Meet Ardi, the 4.4-Million-Year-Old Hominid

The skeleton of Ardipithecus ramidus, an ancient fossil dubbed "Ardi," may radically change our ideas about mankind's origins. (Science/AAAS/Handout)

After 15 years of rumors, researchers in the U.S. and Ethiopia Thursday made public fossils from a 4.4-million-year-old human forebearer they say reveals that our earliest ancestors were more modern than scholars assumed and deepens the evolutionary gulf separating humankind from today's apes and chimpanzees.

The highlight of the extensive fossil trove is a female skeleton a million years older than the iconic bones of Lucy, the primitive female figure that has long symbolized humankind's beginnings.

All told, an international research team led by paleoanthropologist Tim White at the University of California, Berkeley, unveiled remains from 36 males, females and young of an ancient pre-human species called Ardipithecus ramidus, unearthed in the Awash region of Ethiopia since 1994. The creatures take their scientific name from the word for root in the local Afar language.

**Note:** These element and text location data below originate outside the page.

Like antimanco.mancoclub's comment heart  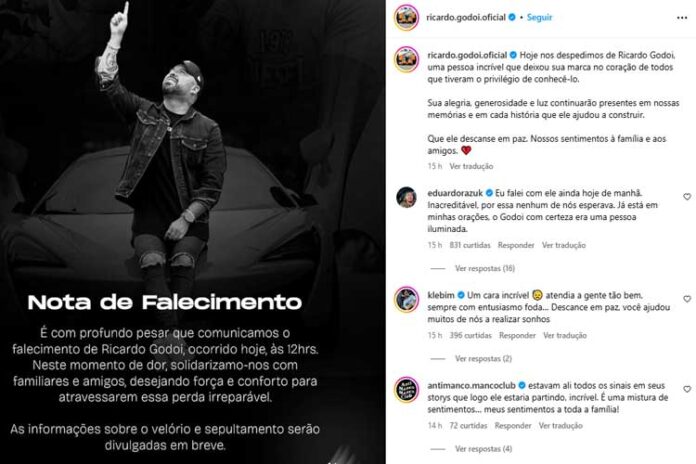(687, 389)
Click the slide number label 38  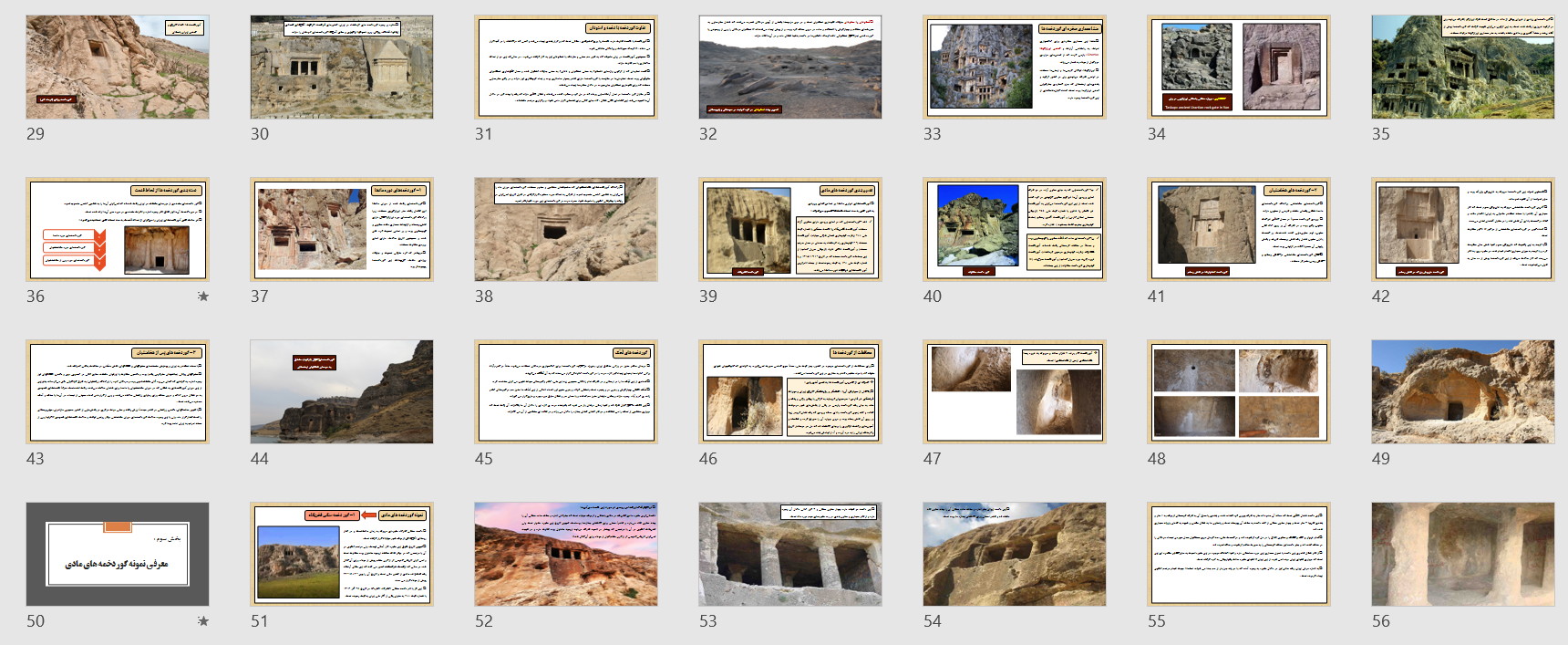(484, 296)
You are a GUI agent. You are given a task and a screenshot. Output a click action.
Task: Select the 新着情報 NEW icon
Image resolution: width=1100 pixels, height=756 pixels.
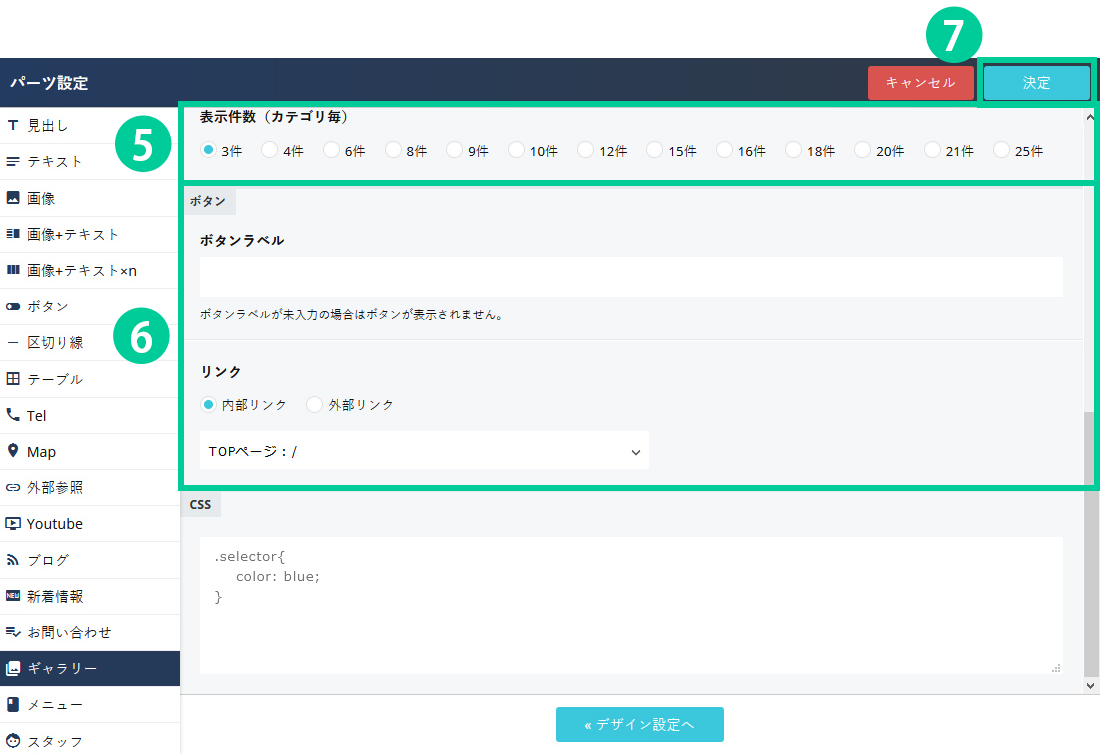13,596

"It is not a chimp and it is not human," said Dr. White. "It gives us a new perspective on our origins."

Already, the discoveries have experts reworking the human pedigree. "They are extraordinary fossils," said anthropologist Alan Walker at Pennsylvania State University, who wasn't part of the project. They undoubtedly will shape debates about human origins for years to come, as scholars argue whether these creatures should be counted among our most ancient direct ancestors or cataloged as an intriguing dead-end.